_Task details_
Reproduce, word for word, the portion of the Çanakkale travel account from "Çanakkale içinde sıra" to "died, oh, my youth, alas!".

-- Start of Extract to read --

Tag Archives: Ataturk

Finding Peace at Çanakkale

Çanakkale içinde vurdular beni, Ölmeden mezara koydular beni, off, gençliğim eyvah!

Çanakkale içinde sıra söğütler, Altında yatıyor aslan yiğitler, off, gençliğim eyvah! 

In Çanakkale they shot me. They buried me before I died, oh, my youth, alas!

In Çanakkale are rows of willows Brave lions rest beneath them, oh, my youth, alas!

Istanbul is a deep well. Its sweet waters sate any thirst for history. For two years I lived in the Ottoman capital city, once the center of two vast empires and a megacity of a proud republic. Daily I drank from this well. Each gulp brought hitherto unknown names into my consciousness. Names such as Taurus and Nemrut, Kaçkar and Cappadocia, Bodrum and Antalya filled me with wonder. As is my habit, I began reading about the land and its people. The history stretched across these names like a skin bringing life to long-dead Byzantium. Clashes of great armies, deeds of heroism and treachery, and the mysterious and magical came alive. However, it is the name of Çanakkale that still drips with emotion.

Çanakkale is a tiny town at the end of the Dardanelle Strait and is the exact opposite of it’s northern brother which teems with millions of people crowding the Bosphorus Strait. The connection to Istanbul seems unlikely, yet throughout all its wars Istanbul, and Constantinople before it, has relied on Çanakkale to defend the Dardanelles against hostile armadas. It is the guardian of the gateway to the great city.

Çanakkale Naval Museum. Photo by Andrew Zapf

The Dardanelles Strait is pinched between the Anatolian mainland and the knobby Gallipoli Peninsula. The 1914 British campaign to force the Dardanelles, seize the Gallipoli Peninsula, and capture Istanbul is how most of the western world knows the area. The Gallipoli Campaign also looms large in the Turkish Republic’s founding story and the legend of Mustafa Kemal Atatürk. It is here that his decisive action spoiled the invading army’s advance and the sacrifices of his soldiers became an inspiration for a nation seeking independence.

Bus tickets were cheap in Turkey. For a few Turkish Lira, at a good exchange rate, I joined one of my habitual traveling companions on a journey to this sacred peninsula. It was a long trip and we boarded in the dead of night; too early to be described as morning, but well after last call. The bus headed west and left the urban landscape behind. After the dawn both sides of the highway were flanked by neverending fields of sunflowers – a staple of Turkish bodegas and markets. Similar to short haul flight, an attendant walked up and down the aisle serving refreshments and snacks from a narrow rolling cart. Only stopping once for a truck-stop breakfast, the bus deposited us in Çanakkale by late morning.

-- End of Extract to read --
-- Start of Given information --

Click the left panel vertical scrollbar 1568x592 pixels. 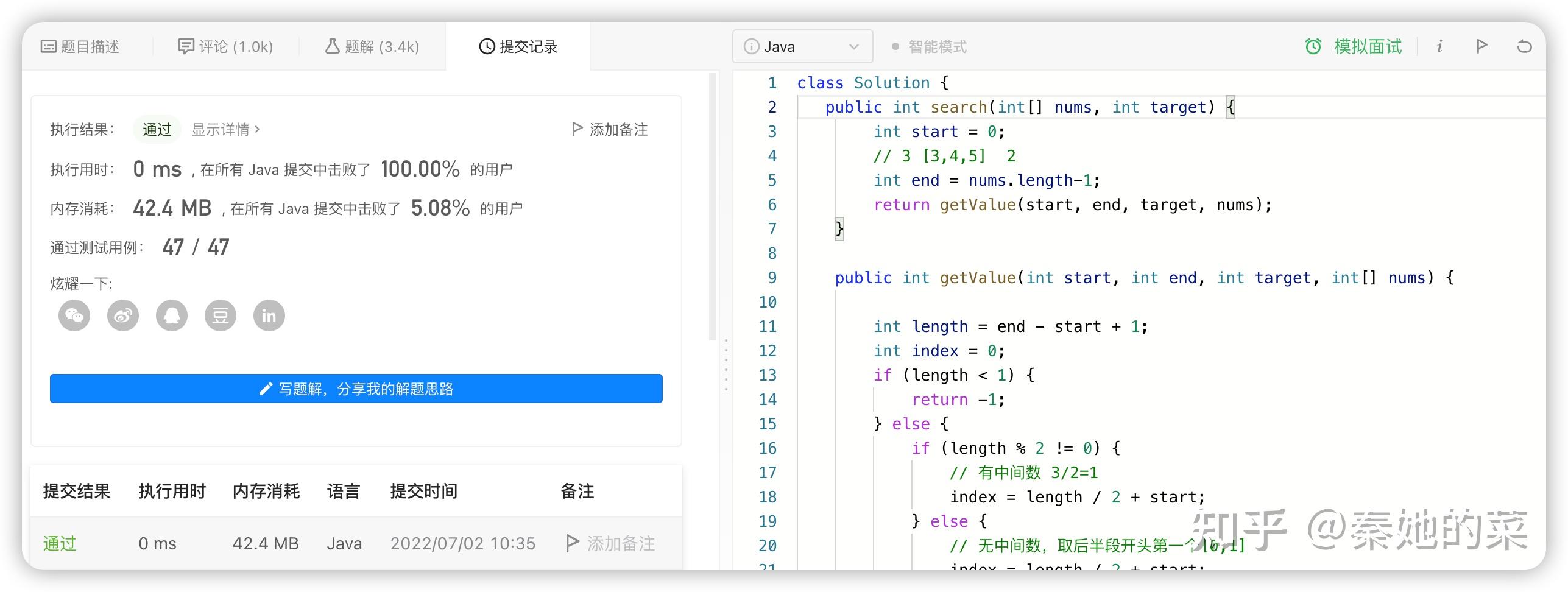[712, 207]
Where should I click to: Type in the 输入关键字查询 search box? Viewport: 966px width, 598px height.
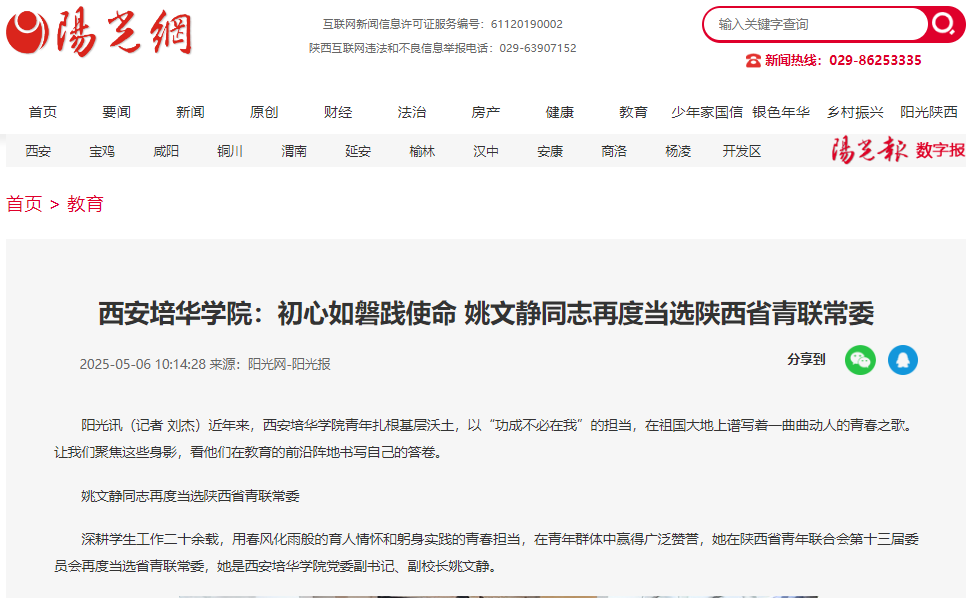click(x=815, y=24)
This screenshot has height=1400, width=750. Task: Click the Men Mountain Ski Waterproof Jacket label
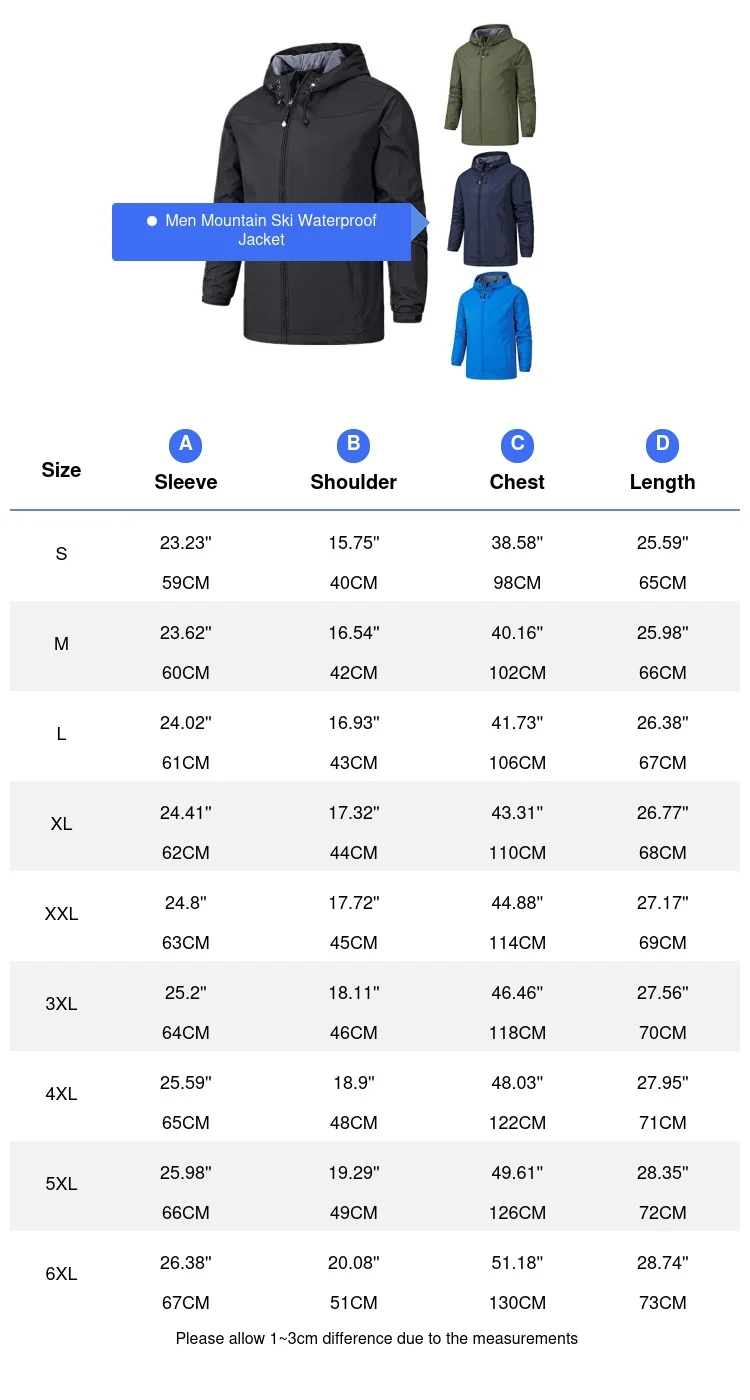point(270,230)

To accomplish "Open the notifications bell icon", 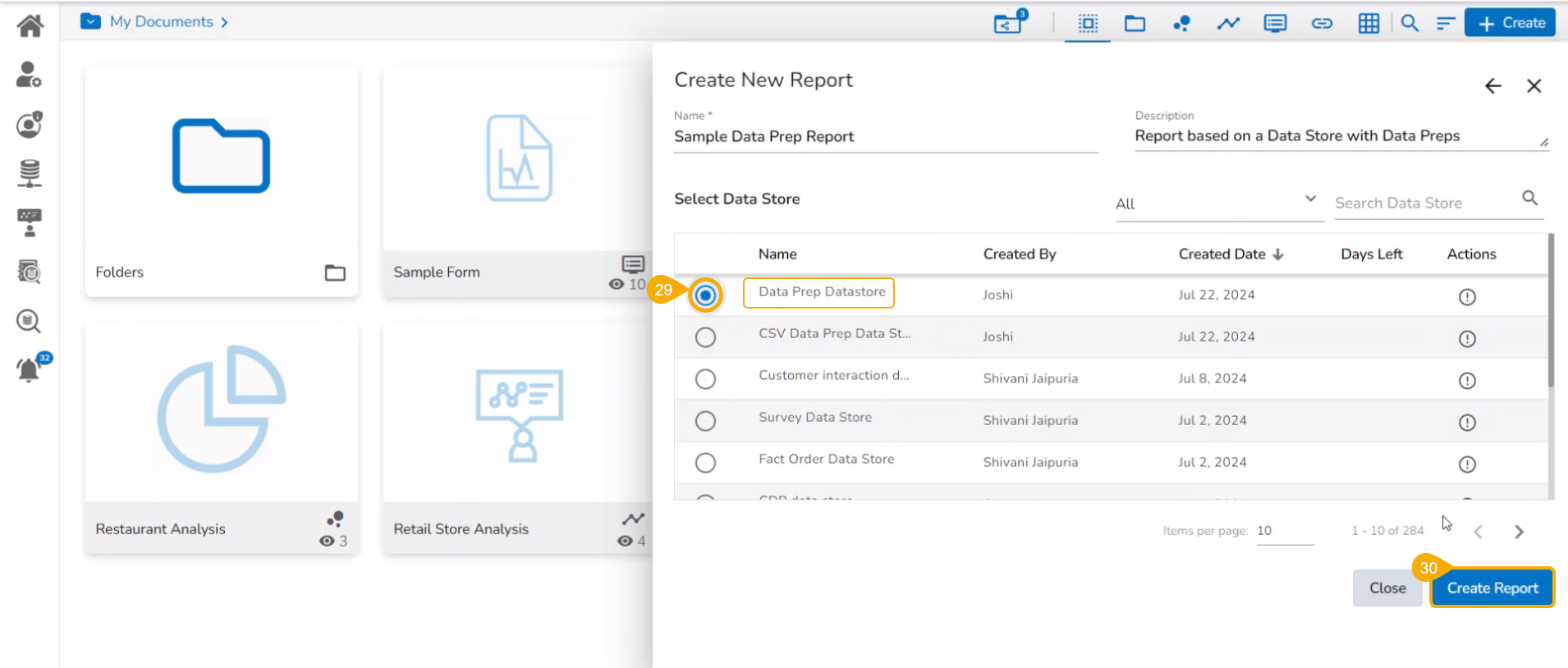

-- End of Given information --

_Complete output_
Çanakkale içinde sıra söğütler, Altında yatıyor aslan yiğitler, off, gençliğim eyvah! 

In Çanakkale they shot me. They buried me before I died, oh, my youth, alas!